:: Work request ::
From the first record to the last, write out each one exactly.

________________________

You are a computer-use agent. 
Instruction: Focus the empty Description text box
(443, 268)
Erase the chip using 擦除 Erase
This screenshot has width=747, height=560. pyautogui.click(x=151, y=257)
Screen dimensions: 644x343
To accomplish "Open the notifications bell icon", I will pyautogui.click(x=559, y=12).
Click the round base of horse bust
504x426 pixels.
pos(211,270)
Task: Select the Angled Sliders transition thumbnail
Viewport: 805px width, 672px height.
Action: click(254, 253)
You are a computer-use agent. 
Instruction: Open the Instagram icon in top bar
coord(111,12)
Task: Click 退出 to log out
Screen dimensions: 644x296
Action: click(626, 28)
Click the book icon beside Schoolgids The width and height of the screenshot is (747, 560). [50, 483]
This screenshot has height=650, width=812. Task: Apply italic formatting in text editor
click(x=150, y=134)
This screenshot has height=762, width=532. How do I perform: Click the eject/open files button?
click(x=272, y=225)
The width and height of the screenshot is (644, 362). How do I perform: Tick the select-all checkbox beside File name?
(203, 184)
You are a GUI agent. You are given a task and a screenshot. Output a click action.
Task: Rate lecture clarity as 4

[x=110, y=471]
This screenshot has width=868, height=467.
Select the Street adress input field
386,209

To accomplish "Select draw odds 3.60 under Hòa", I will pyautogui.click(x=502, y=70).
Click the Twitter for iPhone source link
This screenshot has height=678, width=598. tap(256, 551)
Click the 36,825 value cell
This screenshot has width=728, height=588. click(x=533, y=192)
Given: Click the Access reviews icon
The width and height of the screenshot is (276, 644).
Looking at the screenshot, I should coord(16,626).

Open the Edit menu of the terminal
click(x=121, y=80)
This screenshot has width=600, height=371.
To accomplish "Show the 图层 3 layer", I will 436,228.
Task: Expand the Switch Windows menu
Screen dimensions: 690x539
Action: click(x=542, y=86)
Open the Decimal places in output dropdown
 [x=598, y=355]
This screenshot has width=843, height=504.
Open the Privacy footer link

________________________

:: Result for this exercise ::
You are a computer-use agent. 
Instruction: Focus the empty Description text box
(443, 268)
Erase the chip using 擦除 Erase
This screenshot has width=747, height=560. pyautogui.click(x=151, y=257)
Screen dimensions: 644x343
To accomplish "Open the notifications bell icon", I will pyautogui.click(x=559, y=12).
Click the round base of horse bust
504x426 pixels.
pos(211,270)
Task: Select the Angled Sliders transition thumbnail
Viewport: 805px width, 672px height.
Action: click(254, 253)
You are a computer-use agent. 
Instruction: Open the Instagram icon in top bar
coord(111,12)
Task: Click 退出 to log out
Screen dimensions: 644x296
Action: click(626, 28)
Click the book icon beside Schoolgids The width and height of the screenshot is (747, 560). [50, 483]
This screenshot has height=650, width=812. Task: Apply italic formatting in text editor
click(x=150, y=134)
This screenshot has height=762, width=532. How do I perform: Click the eject/open files button?
click(x=272, y=225)
The width and height of the screenshot is (644, 362). How do I perform: Tick the select-all checkbox beside File name?
(203, 184)
You are a GUI agent. You are given a task and a screenshot. Output a click action.
Task: Rate lecture clarity as 4

[x=110, y=471]
This screenshot has width=868, height=467.
Select the Street adress input field
386,209

To accomplish "Select draw odds 3.60 under Hòa", I will pyautogui.click(x=502, y=70).
Click the Twitter for iPhone source link
This screenshot has height=678, width=598. tap(256, 551)
Click the 36,825 value cell
This screenshot has width=728, height=588. click(x=533, y=192)
Given: Click the Access reviews icon
The width and height of the screenshot is (276, 644).
Looking at the screenshot, I should coord(16,626).

Open the Edit menu of the terminal
click(x=121, y=80)
This screenshot has width=600, height=371.
To accomplish "Show the 图层 3 layer", I will 436,228.
Task: Expand the Switch Windows menu
Screen dimensions: 690x539
Action: click(x=542, y=86)
Open the Decimal places in output dropdown
 [x=598, y=355]
This screenshot has width=843, height=504.
Open the Privacy footer link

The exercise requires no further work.